**Study text:**
== Segment start ==
In Part 2, I went over what causes panic attacks.

In this part, I’m going to go over how to handle panic attacks.

The symptoms of a panic attack are the following:

  • Palpitations, pounding heart, or accelerated heart rate
  • Sweating
  • Trembling or shaking
  • Sensations of shortness of breath or smothering
  • Feelings of choking
  • Chest pain or discomfort
  • Nausea or abdominal distress
  • Feeling dizzy, unsteady, light-headed, or faint
  • Chills or heat sensations
  • Paresthesia (numbness or tingling sensations)
  • Derealization (feelings of unreality) or depersonalization (being detached from oneself)
  • Fear of losing control or “going crazy”
  • Fear of dying

You’ll notice the majority of the symptoms from the above list are physical symptoms. Only the last 3 symptoms are psychological. As identified in part 2 of the panic attack series, the main cause of panic attacks are genetics, drugs, and your past experiences. But, panic attacks can come out of the blue and happen for any reason. Whatever the cause of the panic attack is, the cure is the same: Deal with the fear of having a panic attack.

What fuels a panic attack is the psychological fear behind it. From my observation and reflection on my own panic attacks, I noticed the panic attack tends to have two waves to it:

  • First wave: I feel the physical symptoms of a panic attack start to onset and then I start to fear having a panic attack.
  • Second wave: The fear of a panic attack continues to drive the physical sensations and make them even more intense, which further perpetuates the fear and intensity behind the attack.

Deep down, fear continues to drive a panic attack becaused you become scared of the physical symptoms of a panic attack and you feel like you can’t handle it.
== Segment end ==
**Work order:**
Which main causes of panic attacks does the panic attack text name? List every one.

**Data below:**
== Segment start ==
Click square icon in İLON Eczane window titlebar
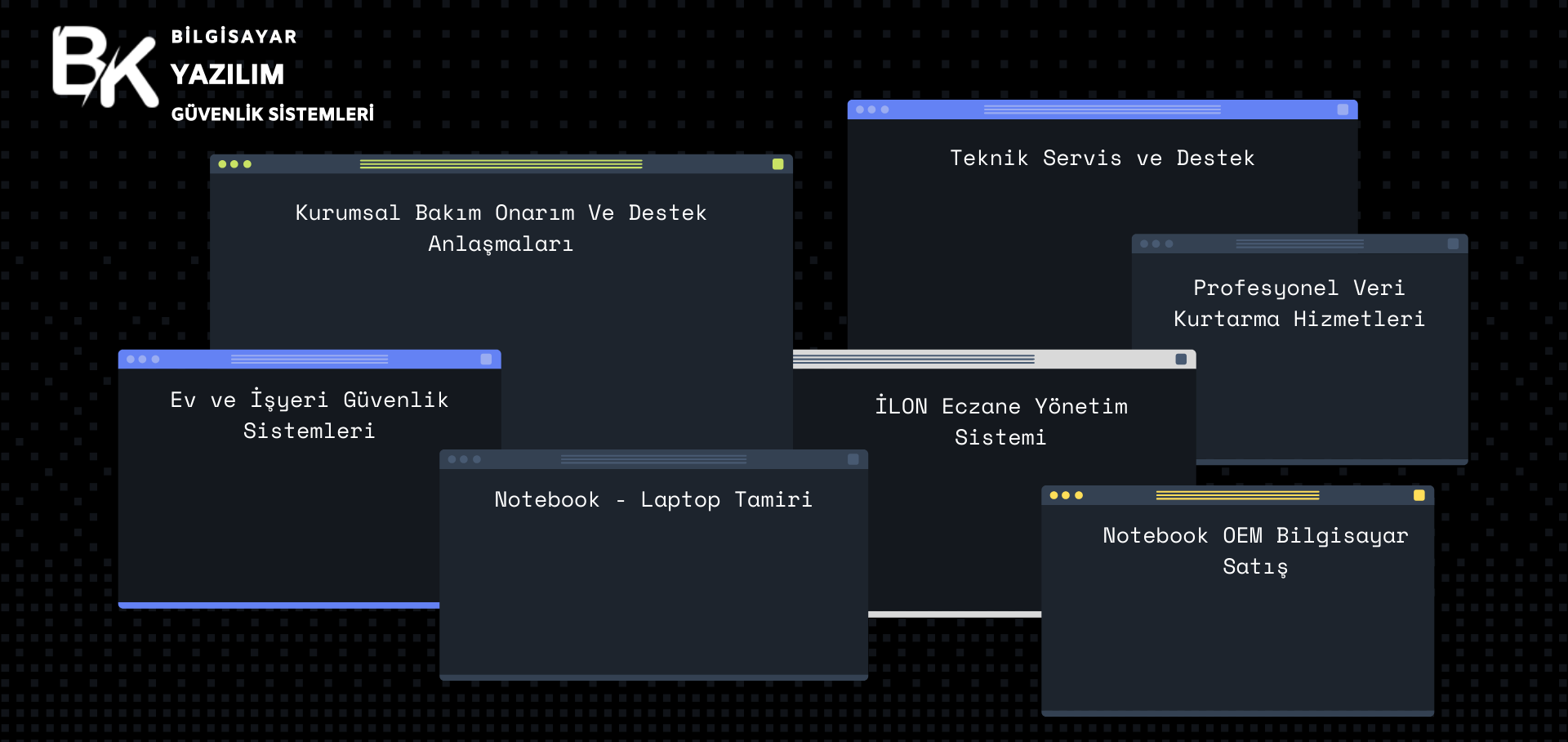Image resolution: width=1568 pixels, height=742 pixels. point(1181,360)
== Segment end ==
**The answer:**
Genetics, drugs, and past experiences.